2. The composition according to claim 1, wherein the first aromatic bifunctional epoxy resin and the second aromatic bifunctional epoxy resin are independently selected from bisphenol A epoxy resin, bisphenol F epoxy resin, bisphenol S epoxy resin, tetrabromobisphenol A epoxy resin, tetrabromobisphenol F epoxy resin, and combinations thereof.
3. The composition according to claim 1 or 2, wherein the first aromatic bifunctional epoxy resin is included in the first part in an amount of 30% to 75% by weight, based on the total weight of the first part.
4. The composition according to any one of claims 1 to 3, wherein the second aromatic bifunctional epoxy resin is included in the first part in an amount of 1% to 10% by weight, based on the total weight of the first part.

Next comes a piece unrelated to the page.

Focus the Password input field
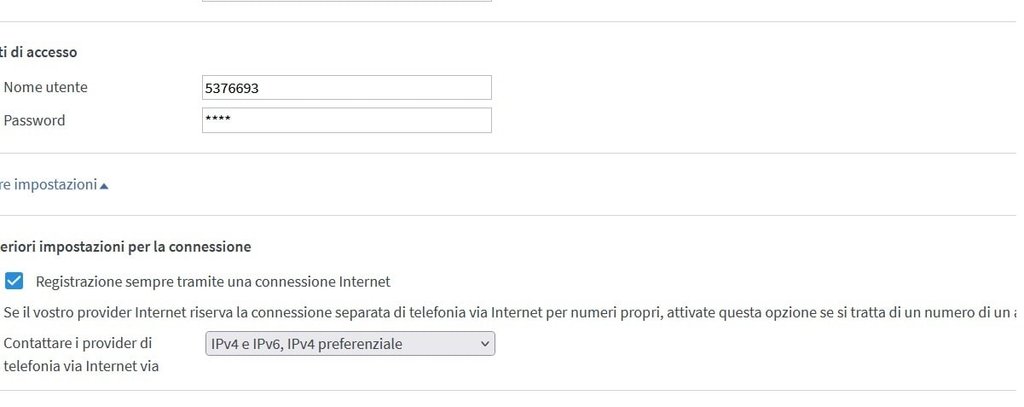Screen dimensions: 1024x407 coord(346,120)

5. The composition according to any one of claims 1 to 4, wherein the shell-core reinforcing agent is contained in the first part in an amount of 5% to 35% by weight, based on the total weight of the first part.
6. The composition according to any one of claims 1 to 5, wherein the non-aromatic polyetheramide amine has an amine hydrogen equivalent of 150 g / eq or more.

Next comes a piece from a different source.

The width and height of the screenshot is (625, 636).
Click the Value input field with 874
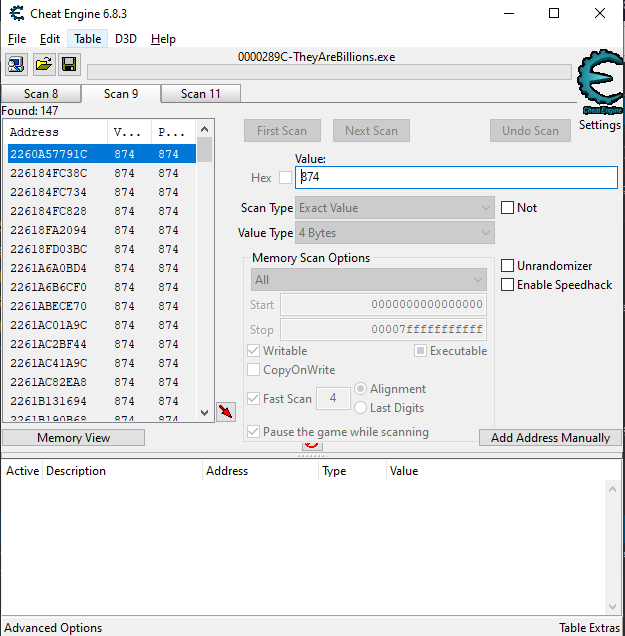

7. The composition according to any one of claims 1 to 6, wherein the alicyclic amine has an amine hydrogen equivalent of 40 g / eq or more.
8. The composition according to any one of claims 1 to 7, wherein the alicyclic amine is selected from 4,4'-diaminodicyclohexylmethane (PACM), 4,4'-methylenebis(2-methylcyclohexaneamine) (DMDC), and isophoronediamine.
9. The composition according to any one of claims 1 to 8, further comprising an additional non-aromatic amine having an amine hydrogen equivalent of 35 g / eq or more in the second part.
10. The composition according to claim 9, wherein the additional non-aromatic amine curing agent is included in the second part in an amount of 1% to 15% by weight, based on the total weight of the second part.
11. The composition according to any one of claims 1 to 10, wherein the non-aromatic polyetheramidoamine comprises an ether structure, an amide structure, and one or more amino groups.
12. The composition according to any one of claims 1 to 11, wherein the weight ratio of the first part to the second part is in the range of 10:1 to 1:
5.
13. The composition according to any one of claims 1 to 12, wherein the molar ratio of the epoxy group of the first part to the active hydrogen of the second part is in the range of 0.5:1 to 3:
1.
14. The composition according to any one of claims 1 to 13, wherein the non-aromatic polyetheramidoamine is contained in the second part in an amount of 30 to 80% by weight, based on the total weight of the second part.
15. The composition according to any one of claims 1 to 14, wherein the alicyclic amine is contained in the second part in an amount of 10 to 45% by weight, based on the total weight of the second part.
16. The composition according to any one of claims 1 to 15, further comprising one or more additives selected from fillers, reactive diluents, pigments, coupling agents, surfactants, and catalysts.
17. To provide a first base material; Mixing the first portion and the second portion as defined in any one of claims 1 to 16 immediately before use to form a mixture; Apply the mixture to the first substrate; A second substrate is bonded to the side of the first substrate to which the mixture has been applied, wherein the mixture may optionally be applied to the second substrate; and The mixture is cured while being heated as needed. A method for bonding substrates, including [the specified element].
18. The method according to claim 17, wherein the first substrate and the second substrate are independently selected from metals selected from the group consisting of steel, stainless steel, carbon steel, iron, copper, aluminum, zinc, and alloys thereof; carbon fiber; glass fiber; glass; wood; plastic; and mixtures thereof.
19. The method according to claim 17, wherein the first substrate and the second substrate are independently selected from woven materials; nonwoven materials; and mixtures thereof.
20. An article comprising a cured product of the composition according to any one of claims 1 to 16.
21. Use of the composition according to any one of claims 1 to 16 in the assembly of ships, aircraft, automobiles, motorcycles or bicycles, or in construction.